- STORED DATA:
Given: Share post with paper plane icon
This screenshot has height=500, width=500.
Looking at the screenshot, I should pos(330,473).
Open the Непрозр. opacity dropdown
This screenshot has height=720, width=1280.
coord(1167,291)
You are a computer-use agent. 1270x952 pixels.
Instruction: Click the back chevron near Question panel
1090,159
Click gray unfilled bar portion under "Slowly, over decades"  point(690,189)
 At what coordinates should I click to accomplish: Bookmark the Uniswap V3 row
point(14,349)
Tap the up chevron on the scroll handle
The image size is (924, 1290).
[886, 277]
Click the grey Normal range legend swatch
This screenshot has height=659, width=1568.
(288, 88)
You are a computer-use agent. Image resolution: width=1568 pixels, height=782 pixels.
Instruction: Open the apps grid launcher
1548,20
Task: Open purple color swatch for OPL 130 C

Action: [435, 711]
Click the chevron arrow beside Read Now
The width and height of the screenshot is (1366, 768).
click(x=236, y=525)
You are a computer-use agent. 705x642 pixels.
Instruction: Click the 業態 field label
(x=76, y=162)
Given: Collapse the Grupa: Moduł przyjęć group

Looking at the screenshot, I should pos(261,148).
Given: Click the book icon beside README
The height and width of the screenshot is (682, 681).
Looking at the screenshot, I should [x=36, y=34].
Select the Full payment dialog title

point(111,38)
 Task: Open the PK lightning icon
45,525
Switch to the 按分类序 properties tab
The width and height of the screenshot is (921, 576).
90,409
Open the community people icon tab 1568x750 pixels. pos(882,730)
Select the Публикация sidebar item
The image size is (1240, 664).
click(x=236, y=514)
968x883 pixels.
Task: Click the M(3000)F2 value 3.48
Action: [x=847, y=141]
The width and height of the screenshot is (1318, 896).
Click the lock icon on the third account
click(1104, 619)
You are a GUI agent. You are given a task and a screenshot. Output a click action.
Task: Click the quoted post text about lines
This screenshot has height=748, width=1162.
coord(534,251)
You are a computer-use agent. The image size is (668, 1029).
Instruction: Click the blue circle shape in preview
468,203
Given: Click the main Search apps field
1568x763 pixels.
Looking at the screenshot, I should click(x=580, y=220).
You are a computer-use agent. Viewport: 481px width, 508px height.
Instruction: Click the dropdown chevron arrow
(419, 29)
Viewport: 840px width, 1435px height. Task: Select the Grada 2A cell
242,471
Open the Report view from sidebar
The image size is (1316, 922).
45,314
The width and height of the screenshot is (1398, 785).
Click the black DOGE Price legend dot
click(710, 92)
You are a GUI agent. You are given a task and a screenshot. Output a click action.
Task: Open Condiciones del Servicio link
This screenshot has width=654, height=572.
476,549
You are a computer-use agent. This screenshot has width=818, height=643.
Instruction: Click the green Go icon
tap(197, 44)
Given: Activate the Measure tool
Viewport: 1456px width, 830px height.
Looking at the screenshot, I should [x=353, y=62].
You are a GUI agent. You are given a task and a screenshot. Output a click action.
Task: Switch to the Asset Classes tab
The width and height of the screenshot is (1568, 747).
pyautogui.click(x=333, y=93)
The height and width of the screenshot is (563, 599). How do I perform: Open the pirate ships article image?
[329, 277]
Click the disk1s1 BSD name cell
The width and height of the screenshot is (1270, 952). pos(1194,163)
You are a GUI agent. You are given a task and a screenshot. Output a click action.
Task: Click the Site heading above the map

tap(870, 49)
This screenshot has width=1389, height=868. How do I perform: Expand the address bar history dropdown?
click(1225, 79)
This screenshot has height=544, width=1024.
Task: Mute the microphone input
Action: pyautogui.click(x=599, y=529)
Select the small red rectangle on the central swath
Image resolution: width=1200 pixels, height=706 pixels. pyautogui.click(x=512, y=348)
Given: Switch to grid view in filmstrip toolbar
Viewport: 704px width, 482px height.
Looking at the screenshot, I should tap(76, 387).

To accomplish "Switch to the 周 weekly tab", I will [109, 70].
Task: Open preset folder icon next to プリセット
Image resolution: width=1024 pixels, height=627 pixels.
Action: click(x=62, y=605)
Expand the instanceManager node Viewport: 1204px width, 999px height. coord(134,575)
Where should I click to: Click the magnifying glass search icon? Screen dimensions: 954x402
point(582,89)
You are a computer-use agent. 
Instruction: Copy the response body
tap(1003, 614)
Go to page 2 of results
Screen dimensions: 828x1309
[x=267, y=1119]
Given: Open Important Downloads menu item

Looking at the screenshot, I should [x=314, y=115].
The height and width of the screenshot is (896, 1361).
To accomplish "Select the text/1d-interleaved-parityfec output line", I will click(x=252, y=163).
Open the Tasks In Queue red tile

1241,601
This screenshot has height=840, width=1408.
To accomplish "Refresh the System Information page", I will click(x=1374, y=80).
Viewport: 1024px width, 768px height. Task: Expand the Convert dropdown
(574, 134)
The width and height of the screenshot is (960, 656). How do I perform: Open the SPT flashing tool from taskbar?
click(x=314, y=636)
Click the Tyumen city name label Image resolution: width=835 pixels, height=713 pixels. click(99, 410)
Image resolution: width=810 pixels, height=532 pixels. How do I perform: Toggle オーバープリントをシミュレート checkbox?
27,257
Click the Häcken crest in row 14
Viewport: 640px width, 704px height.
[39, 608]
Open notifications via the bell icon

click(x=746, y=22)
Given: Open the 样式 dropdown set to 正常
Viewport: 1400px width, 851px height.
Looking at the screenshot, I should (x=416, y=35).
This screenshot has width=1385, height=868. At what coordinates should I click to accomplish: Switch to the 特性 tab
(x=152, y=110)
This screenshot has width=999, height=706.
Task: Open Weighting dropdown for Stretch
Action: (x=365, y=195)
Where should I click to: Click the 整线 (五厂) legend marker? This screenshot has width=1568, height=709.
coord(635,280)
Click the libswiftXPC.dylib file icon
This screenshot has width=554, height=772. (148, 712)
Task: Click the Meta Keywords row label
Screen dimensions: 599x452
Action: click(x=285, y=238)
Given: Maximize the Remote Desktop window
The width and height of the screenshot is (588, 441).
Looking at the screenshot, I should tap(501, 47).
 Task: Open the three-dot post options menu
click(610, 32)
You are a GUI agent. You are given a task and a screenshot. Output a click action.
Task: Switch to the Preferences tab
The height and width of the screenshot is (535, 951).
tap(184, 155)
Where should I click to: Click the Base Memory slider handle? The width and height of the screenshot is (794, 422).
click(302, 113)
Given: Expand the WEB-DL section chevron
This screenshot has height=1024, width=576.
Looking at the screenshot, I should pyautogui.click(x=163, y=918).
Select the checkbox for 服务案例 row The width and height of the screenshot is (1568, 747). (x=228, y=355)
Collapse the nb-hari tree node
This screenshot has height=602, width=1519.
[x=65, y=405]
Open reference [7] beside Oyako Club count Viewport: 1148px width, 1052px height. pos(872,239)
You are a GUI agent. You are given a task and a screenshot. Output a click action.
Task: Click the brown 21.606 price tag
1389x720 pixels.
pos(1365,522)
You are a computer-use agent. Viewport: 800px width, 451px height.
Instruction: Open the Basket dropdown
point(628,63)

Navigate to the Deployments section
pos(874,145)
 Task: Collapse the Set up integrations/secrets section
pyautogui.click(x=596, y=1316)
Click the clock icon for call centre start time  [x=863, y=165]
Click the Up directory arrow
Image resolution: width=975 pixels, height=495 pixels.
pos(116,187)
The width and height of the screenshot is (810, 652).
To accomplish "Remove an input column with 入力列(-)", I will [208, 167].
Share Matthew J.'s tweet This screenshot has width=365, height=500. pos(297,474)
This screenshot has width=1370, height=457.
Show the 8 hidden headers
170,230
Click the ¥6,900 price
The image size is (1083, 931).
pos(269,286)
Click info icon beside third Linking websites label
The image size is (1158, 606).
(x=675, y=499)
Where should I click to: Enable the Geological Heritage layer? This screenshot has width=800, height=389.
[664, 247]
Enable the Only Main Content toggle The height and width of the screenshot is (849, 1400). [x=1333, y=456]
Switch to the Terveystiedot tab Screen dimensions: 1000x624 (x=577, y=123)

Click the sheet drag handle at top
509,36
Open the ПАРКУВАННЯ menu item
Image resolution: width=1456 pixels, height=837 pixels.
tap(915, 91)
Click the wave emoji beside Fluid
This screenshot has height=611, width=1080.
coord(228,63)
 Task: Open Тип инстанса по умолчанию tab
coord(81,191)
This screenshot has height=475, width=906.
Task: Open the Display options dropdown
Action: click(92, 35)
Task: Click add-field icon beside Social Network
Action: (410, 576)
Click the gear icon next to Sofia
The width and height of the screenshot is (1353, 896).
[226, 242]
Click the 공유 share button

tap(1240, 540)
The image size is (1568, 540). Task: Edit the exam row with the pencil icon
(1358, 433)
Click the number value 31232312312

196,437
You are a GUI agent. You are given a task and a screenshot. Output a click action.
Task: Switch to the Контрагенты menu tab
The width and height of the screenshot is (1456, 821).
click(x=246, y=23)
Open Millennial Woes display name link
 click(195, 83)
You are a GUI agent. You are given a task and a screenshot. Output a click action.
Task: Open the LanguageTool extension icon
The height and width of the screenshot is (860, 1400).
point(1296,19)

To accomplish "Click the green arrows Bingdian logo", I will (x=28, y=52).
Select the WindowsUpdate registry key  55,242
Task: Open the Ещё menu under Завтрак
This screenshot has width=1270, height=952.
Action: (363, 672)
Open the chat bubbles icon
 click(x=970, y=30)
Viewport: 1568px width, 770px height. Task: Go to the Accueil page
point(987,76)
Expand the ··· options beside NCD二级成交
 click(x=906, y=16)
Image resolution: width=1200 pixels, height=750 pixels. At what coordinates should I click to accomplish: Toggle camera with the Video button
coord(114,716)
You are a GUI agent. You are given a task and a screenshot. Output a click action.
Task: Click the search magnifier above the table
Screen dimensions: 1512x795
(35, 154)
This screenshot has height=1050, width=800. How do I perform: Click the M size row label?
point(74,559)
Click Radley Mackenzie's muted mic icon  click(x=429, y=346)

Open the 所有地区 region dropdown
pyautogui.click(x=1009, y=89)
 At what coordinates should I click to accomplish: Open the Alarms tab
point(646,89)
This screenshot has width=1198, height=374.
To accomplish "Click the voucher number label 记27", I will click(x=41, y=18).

- EXERCISE: Copy the entries above without any changes, beginning at the line that contains "Open the community" and stopping after the line that contains "click(1104, 619)".

- SOLUTION TO THE PROBLEM:
Open the community people icon tab 1568x750 pixels. pos(882,730)
Select the Публикация sidebar item
The image size is (1240, 664).
click(x=236, y=514)
968x883 pixels.
Task: Click the M(3000)F2 value 3.48
Action: [x=847, y=141]
The width and height of the screenshot is (1318, 896).
Click the lock icon on the third account
click(1104, 619)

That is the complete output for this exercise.